### [DATASET RECORDS]
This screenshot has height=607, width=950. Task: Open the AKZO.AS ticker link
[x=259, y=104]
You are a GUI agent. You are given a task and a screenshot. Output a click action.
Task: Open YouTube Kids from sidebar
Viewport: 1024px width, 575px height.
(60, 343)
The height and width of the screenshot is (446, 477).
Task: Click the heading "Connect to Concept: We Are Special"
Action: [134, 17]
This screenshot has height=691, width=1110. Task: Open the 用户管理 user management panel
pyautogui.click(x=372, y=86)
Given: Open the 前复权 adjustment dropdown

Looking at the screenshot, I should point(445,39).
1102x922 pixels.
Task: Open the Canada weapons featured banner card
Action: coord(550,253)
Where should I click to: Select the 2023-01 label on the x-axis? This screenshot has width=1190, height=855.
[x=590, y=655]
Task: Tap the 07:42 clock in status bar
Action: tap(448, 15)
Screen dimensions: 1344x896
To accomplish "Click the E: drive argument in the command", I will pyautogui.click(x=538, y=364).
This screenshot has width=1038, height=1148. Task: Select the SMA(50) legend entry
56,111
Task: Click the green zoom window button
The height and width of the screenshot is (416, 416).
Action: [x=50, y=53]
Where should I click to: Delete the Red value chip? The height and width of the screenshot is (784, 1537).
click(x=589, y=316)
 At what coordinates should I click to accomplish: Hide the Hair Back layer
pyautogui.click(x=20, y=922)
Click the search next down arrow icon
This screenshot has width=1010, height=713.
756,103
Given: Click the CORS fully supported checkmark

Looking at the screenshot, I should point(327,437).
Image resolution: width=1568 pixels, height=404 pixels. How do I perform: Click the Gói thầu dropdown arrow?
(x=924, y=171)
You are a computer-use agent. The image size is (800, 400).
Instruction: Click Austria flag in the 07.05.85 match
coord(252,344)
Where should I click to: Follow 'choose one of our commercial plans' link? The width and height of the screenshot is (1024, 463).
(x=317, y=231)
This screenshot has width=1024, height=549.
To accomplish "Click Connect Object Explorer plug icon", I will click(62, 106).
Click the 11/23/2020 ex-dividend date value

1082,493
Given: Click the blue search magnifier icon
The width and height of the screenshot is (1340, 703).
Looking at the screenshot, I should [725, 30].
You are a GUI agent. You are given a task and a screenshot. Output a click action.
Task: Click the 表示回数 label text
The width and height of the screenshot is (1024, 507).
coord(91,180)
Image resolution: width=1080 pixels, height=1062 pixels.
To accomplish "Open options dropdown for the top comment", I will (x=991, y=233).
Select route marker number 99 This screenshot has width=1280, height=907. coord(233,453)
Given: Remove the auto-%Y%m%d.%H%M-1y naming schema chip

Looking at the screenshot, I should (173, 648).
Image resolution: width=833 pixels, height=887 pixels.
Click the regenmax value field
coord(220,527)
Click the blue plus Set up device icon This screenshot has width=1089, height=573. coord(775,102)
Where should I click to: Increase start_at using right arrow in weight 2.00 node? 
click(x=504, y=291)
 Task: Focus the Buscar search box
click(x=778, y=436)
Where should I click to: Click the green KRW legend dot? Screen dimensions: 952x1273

### [TASK ITEM]
How many of the lines in the listing above hold the word "green"? Report only that figure.

### [ANSWER SPACE]
2